■ **DATA FOR THE TASK**
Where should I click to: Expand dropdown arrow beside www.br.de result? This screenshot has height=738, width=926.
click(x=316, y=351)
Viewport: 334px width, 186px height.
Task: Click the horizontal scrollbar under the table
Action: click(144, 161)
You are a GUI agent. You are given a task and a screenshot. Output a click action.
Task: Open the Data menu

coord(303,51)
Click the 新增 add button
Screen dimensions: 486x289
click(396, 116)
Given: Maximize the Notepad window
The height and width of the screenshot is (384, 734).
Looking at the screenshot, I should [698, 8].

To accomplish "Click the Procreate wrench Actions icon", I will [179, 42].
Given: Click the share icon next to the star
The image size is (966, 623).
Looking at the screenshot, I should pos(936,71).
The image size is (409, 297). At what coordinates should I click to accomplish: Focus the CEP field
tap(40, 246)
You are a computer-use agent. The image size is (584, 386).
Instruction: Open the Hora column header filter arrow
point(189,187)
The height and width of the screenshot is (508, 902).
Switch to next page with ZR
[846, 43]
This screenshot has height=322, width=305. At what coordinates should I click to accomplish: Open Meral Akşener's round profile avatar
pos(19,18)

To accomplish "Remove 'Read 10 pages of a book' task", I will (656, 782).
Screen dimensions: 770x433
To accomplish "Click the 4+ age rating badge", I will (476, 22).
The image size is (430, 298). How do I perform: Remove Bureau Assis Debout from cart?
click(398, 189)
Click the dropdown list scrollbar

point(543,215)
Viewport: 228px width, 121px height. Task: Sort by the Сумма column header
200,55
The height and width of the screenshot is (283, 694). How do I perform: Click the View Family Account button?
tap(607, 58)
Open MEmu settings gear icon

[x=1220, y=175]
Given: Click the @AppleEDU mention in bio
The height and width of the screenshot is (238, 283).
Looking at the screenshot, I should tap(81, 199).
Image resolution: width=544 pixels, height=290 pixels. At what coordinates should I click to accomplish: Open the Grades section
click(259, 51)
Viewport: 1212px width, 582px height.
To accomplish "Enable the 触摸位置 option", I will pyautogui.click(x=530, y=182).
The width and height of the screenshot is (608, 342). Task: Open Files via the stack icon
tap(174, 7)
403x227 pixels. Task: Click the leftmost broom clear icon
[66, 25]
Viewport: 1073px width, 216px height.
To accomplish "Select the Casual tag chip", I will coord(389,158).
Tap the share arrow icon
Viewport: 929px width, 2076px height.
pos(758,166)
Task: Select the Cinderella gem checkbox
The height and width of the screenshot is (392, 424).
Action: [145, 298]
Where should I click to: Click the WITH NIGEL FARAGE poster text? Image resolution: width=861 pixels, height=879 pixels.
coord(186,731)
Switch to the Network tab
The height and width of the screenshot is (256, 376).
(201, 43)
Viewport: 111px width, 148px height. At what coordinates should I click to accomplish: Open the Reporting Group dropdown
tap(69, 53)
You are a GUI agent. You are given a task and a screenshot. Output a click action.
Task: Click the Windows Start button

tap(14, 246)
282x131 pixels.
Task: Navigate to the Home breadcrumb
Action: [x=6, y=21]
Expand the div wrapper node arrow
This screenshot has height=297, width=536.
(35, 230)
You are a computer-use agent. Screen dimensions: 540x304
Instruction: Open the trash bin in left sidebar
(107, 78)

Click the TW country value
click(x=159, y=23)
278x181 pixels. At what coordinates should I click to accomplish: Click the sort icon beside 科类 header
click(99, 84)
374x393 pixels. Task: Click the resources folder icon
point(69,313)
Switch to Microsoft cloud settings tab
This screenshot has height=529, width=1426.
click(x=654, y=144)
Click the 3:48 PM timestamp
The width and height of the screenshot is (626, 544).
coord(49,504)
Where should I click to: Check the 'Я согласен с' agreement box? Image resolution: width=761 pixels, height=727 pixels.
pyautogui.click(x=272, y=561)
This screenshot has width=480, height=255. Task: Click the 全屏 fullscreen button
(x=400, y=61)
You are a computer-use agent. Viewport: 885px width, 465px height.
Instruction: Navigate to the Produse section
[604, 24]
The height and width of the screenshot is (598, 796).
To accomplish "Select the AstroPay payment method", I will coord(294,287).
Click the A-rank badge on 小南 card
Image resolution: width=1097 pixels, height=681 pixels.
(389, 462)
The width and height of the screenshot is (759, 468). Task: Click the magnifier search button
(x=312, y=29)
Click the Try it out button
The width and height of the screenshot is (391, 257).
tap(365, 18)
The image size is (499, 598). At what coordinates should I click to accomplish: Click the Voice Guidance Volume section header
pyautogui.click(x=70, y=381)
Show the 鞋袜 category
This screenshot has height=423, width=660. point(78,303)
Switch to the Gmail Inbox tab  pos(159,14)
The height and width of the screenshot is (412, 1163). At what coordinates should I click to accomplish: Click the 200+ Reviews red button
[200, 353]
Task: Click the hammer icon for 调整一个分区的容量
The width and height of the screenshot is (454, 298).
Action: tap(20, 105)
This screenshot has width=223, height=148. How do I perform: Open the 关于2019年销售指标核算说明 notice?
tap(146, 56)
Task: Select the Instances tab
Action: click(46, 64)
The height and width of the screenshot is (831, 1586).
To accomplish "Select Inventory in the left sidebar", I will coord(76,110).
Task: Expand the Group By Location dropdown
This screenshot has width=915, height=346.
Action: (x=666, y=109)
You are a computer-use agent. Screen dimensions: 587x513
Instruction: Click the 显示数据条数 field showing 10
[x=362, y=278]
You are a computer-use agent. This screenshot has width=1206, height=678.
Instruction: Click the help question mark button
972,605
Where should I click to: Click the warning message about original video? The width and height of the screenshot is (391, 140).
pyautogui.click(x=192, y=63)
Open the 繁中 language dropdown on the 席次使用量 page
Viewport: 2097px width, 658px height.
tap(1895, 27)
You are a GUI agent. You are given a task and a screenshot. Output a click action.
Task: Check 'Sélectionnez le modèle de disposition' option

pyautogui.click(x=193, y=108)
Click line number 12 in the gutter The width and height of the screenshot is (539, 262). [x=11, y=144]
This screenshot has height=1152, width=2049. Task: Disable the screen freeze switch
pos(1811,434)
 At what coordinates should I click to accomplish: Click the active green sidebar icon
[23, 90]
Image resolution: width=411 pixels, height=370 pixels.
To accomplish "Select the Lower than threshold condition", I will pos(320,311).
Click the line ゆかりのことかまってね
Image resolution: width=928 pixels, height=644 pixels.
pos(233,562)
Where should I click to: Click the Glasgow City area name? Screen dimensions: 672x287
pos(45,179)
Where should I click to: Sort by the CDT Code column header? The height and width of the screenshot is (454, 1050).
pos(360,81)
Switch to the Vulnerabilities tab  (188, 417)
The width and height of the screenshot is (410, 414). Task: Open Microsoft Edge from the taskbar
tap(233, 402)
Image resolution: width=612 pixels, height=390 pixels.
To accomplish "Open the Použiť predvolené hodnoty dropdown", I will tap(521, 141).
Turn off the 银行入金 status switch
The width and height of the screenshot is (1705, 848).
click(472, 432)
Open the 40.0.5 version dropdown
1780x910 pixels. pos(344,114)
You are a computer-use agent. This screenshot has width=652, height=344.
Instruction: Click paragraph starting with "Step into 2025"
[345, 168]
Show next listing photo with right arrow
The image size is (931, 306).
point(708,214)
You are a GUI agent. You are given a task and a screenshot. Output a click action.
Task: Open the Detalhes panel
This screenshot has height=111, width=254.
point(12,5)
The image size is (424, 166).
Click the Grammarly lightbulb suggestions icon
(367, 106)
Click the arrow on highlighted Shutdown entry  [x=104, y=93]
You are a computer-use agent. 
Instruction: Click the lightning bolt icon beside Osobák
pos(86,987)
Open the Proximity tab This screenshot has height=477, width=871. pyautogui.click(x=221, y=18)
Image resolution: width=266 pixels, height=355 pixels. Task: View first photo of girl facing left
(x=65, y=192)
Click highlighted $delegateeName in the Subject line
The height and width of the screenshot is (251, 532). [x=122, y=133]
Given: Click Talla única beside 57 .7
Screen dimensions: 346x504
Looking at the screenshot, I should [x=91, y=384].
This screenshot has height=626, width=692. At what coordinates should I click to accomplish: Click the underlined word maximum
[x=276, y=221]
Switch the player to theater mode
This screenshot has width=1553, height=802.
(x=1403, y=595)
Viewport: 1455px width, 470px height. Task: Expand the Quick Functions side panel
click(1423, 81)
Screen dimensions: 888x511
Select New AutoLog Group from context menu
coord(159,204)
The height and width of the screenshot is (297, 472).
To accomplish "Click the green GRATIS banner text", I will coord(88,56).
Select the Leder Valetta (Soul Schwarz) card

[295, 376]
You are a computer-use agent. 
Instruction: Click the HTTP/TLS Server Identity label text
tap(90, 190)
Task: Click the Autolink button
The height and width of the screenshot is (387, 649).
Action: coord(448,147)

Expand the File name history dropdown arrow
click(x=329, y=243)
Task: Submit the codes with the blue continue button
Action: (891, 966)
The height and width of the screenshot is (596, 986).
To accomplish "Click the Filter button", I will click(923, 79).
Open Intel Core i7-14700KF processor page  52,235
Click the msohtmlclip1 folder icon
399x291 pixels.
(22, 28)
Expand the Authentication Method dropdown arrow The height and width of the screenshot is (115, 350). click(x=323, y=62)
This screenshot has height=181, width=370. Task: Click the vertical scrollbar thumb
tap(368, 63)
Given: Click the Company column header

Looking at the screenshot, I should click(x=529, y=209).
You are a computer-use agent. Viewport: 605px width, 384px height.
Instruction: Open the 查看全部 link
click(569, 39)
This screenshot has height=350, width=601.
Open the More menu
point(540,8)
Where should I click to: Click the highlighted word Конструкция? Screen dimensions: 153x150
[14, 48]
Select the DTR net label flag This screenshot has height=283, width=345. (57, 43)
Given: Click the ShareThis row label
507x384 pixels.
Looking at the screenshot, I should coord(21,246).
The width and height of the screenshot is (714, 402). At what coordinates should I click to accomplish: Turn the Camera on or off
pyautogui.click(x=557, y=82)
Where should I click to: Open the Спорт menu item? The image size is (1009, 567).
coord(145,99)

■ **HOW TO COMPLETE THIS TASK**
Say how many lines in the data hold the string "badge", and write nothing else.

■ **RESPONSE**
2